Oh, she’s testing me.  The episode on Tuesday with the sheep and the buck (who is now living in quarters separate from the does and that’s where he’ll stay) shook her confidence.

If I ever get another puppy, never, ever again will I put it on stock any younger than a year old.  I’ll do agility and nothing else.  It’s hard: you see a six month old puppy that shows a lot of promise.  Fern showed a lot of promise, she still shows a lot of promise.  As a puppy, she seemed tough and strong and wanted to work stock so much that she’d keep on working through the pressure of training.


I didn’t really start Gel on stock until he was a year and a half and even then, I put so much pressure on him that he quit.  A lot.  I almost sold him many, many times.  It’s a damned good thing that I didn’t.  Keep in mind, that Gel was sold as a herding reject because as a less-than-seven-month-old puppy, he didn’t show enough interest in stock to satisfy the woman that sold him.  This is the same dog that is almost completely self-trained and will be running in Open in his next trial.  Self-trained by a moron I might add.

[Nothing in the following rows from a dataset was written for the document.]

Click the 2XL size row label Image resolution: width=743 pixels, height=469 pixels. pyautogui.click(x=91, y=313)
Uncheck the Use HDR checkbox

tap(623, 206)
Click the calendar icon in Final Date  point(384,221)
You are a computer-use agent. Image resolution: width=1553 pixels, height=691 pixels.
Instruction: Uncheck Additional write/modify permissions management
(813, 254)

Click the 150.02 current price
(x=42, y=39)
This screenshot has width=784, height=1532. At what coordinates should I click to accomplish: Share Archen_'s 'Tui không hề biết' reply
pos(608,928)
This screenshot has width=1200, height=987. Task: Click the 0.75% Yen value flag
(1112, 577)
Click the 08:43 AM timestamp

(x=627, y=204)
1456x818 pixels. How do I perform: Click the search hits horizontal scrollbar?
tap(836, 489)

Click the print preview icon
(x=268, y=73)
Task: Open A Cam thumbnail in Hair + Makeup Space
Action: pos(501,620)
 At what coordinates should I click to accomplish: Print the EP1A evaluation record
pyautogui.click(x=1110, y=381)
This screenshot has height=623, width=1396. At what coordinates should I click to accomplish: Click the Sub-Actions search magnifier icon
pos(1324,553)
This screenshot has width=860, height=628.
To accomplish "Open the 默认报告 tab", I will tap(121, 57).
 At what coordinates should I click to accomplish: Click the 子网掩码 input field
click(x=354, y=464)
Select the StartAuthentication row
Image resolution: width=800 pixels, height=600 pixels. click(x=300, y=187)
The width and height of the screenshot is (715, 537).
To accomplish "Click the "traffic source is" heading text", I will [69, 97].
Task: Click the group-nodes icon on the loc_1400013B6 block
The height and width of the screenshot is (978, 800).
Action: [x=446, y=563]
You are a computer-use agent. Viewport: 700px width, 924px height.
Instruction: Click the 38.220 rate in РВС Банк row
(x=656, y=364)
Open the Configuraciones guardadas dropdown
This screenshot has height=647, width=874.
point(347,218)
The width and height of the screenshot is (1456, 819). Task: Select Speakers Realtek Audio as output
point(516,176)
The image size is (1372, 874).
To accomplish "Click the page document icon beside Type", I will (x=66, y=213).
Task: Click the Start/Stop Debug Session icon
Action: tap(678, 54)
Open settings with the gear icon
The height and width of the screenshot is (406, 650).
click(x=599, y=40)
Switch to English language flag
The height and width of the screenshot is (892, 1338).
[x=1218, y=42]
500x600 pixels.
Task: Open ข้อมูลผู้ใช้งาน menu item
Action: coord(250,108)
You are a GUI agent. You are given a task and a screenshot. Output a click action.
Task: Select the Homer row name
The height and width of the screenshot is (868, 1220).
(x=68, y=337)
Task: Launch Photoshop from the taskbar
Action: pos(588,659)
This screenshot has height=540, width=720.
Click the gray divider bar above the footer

Fern doesn’t show any lack of interest in stock, but she’s very, very sensitive to pressure.  I had been thinking about entering her in Pro-Novice at the trial in January, but Hell no!  I’m backing way, way off her and building her confidence back up.  I am still very, very bad at reading stock and in tuning Gel up to trial, I’ve been working my sheep in small groups.  They tricky, tricky beasts.  Gel can handle them, Fern can handle them if I let her, but if I try to force her to do something that she doesn’t think is right, she gets upset and yes, she’ll quit.  That in and of itself would make many people move her on down the road and I seriously considered it yesterday.

Fern isn’t going any where.  Hell, I’ll keep on training her, being patient and when it comes time to trial her, she’ll move up that much more quicker.  Gel ran in Pro-Novice maybe two or three times, Ranch once or twice.  I see no sense in keeping him in Pro-Novice or Ranch for a season or longer for the trial experience.  Gel works the same no matter where he is, he’s an honest, natural dog and won’t make a mess on the trial field.  Why not run him in Open?  Fern will be the same way as long as I am patient.  She’ll teach me patience which is exactly what Split needs, although she’s not as sensitive as Fern, but I could easily make her so.

Wally and I discussed the dogs quite a while last night.  Managing Border Collies is a lot of work.  The more time they have on their own, the more things they find to do that please them.  You might think that isn’t a problem, but if they are allowed to do lots of things that please them and then ask them to do something that they may not want to do, well, why should they do it?  They all have their own arsenal of things-to-do.  Gel drops sticks at your feet begging you to throw it; or he’ll flirt with female dogs; or he’ll suck up to anyone who lets him.  Fern hunts cats, not to hurt them, she hunts them.  She’s obsessed by them.  She’s obsessed by Gel and if Gel is retrieving, she’s hot on his heels biting him in the ass.  She’ll also work the poultry on her own if she’s given the chance.  Split will work poultry in a heart beat.  She can’t be outside loose with poultry around.  She’s obsessed with Fern like Fern is Gel.  Of course, eventually I get upset with them for doing all of these things and correct them for it.  Sometimes I get angry, which isn’t a good thing.

So, we’ll make it a point to better manage all of these obsessions.  I’ve already decided that while they are at the Christmas Tree Farm, they will not be allowed to run loose.  They’ll be tied to the ATV when they are not working.

These dogs have a good life.  They live in the house, they get plenty of exercise and work.  I don’t feel bad about these restrictions.  I think it will be better for all of us.